Cultural Co-Resistance is the first study of anti-zionist collaborative literature in Palestine/Israel. The book reconstructs the history, politics, and aesthetics of Palestinian-Jewish joint anticolonial literary activism, from the 1950s to the present day.
Drawing on a decade of archival work and interviews with writers and public intellectuals, it tells the story of a Palestinian and Iraqi Jewish literary movement that launched an Arabic, anti-zionist literature in the 1950s and 1960s.
Through the movement’s periodicals, key intellectuals such as Emile Habiby, Sami Michael, Mahmoud Darwish, Tawfiq Zayyad and Shimon Ballas drew on Arab socialist and global anticolonial movements to form a new oppositional aesthetics. The book then traces the influence of these Palestinian and Arab Jewish thinkers on successive generations of writers, who continued to challenge national and colonial division through poetry, prose, literary journals, underground presses and translation projects.

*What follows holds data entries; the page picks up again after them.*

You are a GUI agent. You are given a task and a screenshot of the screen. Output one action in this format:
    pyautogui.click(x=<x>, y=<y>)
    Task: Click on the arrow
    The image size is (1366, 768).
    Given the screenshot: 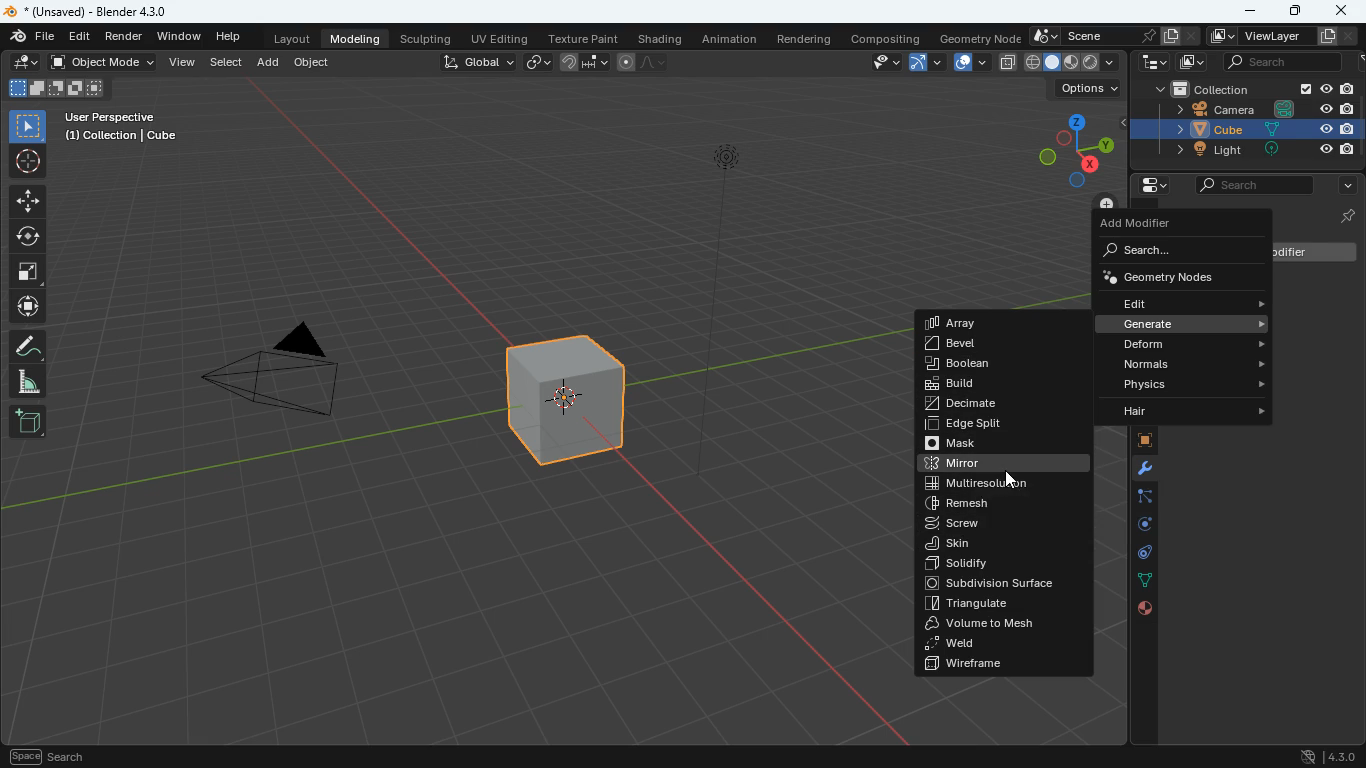 What is the action you would take?
    pyautogui.click(x=924, y=63)
    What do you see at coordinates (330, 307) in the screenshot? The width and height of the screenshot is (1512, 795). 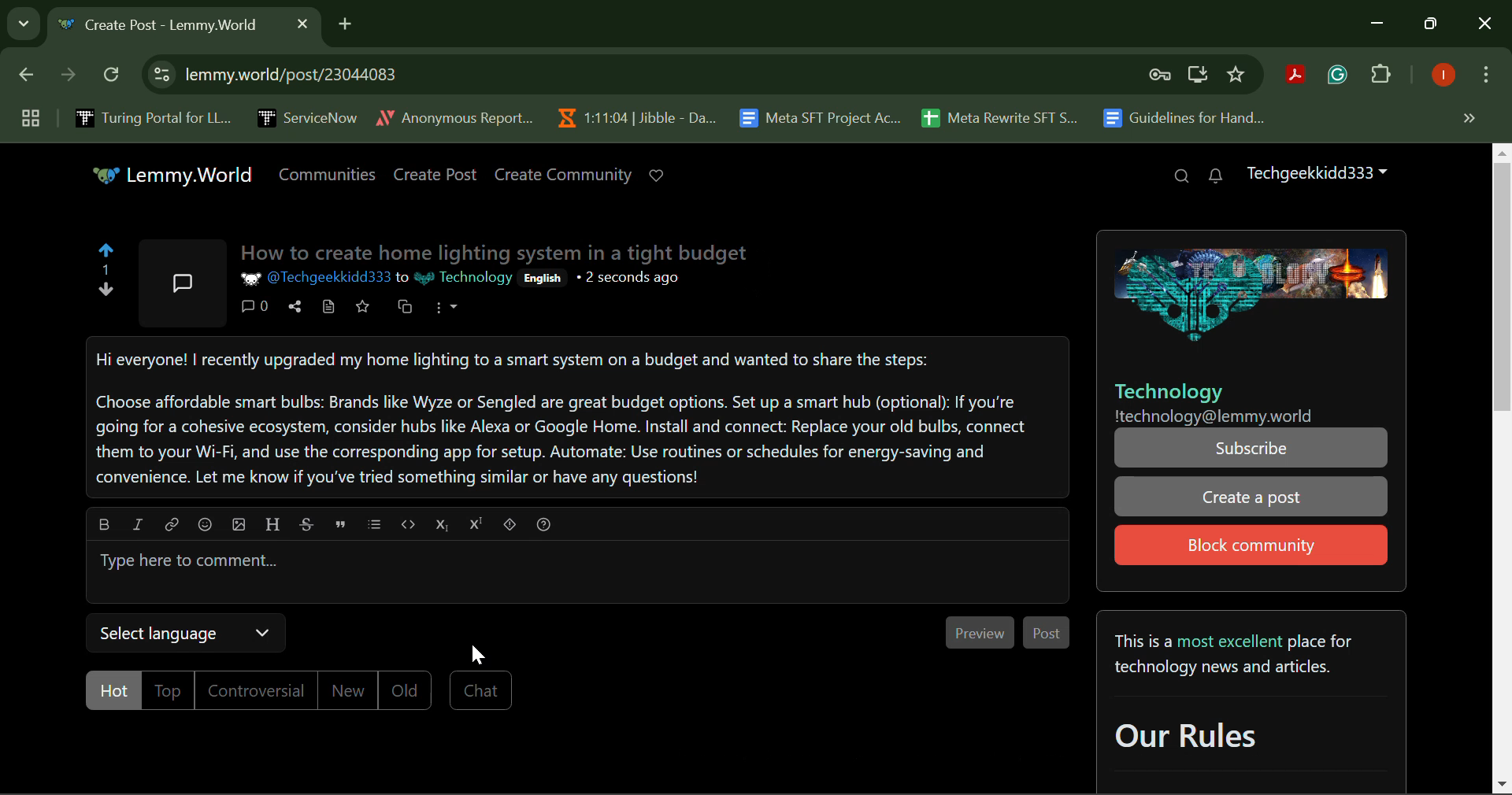 I see `View Source` at bounding box center [330, 307].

The book argues for a Palestinian-Jewish literary anticolonial practice, reflecting on three critical areas that contain the potential to reshape the way in which Israeli and Palestinian literatures are researched, read and taught. Firstly, the book defines the social, cultural and aesthetic forms that emerge from collaborative work under colonial conditions. Secondly, it reveals the relationship between leftist cultural producers in Israel/Palestine and the histories and traditions of cultural decolonization; and finally, it demonstrates the defining aesthetic impact of colonialism on the progressive literatures and cultures of the region.
Cultural Co-Resistance in Palestine/Israel will be published by Edinburgh University Press in 2026.